Data for the task:
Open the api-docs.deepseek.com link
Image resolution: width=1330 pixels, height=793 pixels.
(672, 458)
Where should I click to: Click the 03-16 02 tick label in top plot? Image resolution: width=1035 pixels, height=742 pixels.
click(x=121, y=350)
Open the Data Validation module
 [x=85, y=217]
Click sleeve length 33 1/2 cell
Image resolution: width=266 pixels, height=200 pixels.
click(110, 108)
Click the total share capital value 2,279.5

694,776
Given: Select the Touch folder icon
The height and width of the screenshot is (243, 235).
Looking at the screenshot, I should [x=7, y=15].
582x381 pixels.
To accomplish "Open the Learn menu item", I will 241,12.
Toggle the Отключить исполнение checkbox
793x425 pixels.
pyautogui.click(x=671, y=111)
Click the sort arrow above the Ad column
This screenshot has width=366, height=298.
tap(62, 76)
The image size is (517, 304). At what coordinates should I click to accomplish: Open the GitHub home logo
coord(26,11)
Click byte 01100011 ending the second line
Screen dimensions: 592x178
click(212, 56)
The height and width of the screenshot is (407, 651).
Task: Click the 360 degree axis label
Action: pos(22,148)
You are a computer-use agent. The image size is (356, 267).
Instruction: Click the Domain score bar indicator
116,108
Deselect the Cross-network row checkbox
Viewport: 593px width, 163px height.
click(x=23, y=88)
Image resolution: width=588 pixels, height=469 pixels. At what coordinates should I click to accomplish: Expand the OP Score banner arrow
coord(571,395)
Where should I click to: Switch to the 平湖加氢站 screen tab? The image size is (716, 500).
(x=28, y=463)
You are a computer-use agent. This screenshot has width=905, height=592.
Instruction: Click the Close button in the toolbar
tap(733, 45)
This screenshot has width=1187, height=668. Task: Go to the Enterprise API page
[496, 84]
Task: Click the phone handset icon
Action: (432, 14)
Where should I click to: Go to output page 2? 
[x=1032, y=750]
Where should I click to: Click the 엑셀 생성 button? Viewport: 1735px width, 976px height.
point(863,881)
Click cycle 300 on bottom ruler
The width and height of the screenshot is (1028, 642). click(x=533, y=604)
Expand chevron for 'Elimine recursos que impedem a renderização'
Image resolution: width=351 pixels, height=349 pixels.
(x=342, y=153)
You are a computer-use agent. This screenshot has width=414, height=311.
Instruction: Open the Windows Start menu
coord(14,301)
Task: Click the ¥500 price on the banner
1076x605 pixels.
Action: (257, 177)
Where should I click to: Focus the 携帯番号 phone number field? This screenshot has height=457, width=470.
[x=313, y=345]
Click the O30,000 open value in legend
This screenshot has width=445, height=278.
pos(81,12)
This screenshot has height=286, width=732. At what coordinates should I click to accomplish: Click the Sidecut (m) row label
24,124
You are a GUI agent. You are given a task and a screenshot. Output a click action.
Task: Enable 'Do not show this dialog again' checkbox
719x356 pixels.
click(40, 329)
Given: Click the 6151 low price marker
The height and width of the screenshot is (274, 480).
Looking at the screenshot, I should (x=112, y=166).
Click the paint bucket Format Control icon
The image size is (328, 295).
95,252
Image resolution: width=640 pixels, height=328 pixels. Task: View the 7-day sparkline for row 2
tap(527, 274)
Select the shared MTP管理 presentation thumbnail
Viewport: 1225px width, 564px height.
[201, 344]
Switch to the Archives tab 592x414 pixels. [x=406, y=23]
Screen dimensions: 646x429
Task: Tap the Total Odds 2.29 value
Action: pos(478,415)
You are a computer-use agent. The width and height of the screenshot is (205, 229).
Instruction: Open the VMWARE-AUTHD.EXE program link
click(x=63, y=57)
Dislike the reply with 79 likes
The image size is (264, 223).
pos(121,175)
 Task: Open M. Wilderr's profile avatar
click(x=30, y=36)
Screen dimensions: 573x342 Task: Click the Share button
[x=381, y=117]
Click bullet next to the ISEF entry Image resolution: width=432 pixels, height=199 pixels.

Problem description: Quote the rows verbatim, beginning with the line containing "You are a computer-use agent. The image" and continuing through the line containing "point(863,881)".

The reply:
You are a computer-use agent. The image size is (356, 267).
Instruction: Click the Domain score bar indicator
116,108
Deselect the Cross-network row checkbox
Viewport: 593px width, 163px height.
click(x=23, y=88)
Image resolution: width=588 pixels, height=469 pixels. At what coordinates should I click to accomplish: Expand the OP Score banner arrow
coord(571,395)
Where should I click to: Switch to the 平湖加氢站 screen tab? The image size is (716, 500).
(x=28, y=463)
You are a computer-use agent. This screenshot has width=905, height=592.
Instruction: Click the Close button in the toolbar
tap(733, 45)
This screenshot has width=1187, height=668. Task: Go to the Enterprise API page
[496, 84]
Task: Click the phone handset icon
Action: (432, 14)
Where should I click to: Go to output page 2? 
[x=1032, y=750]
Where should I click to: Click the 엑셀 생성 button? Viewport: 1735px width, 976px height.
point(863,881)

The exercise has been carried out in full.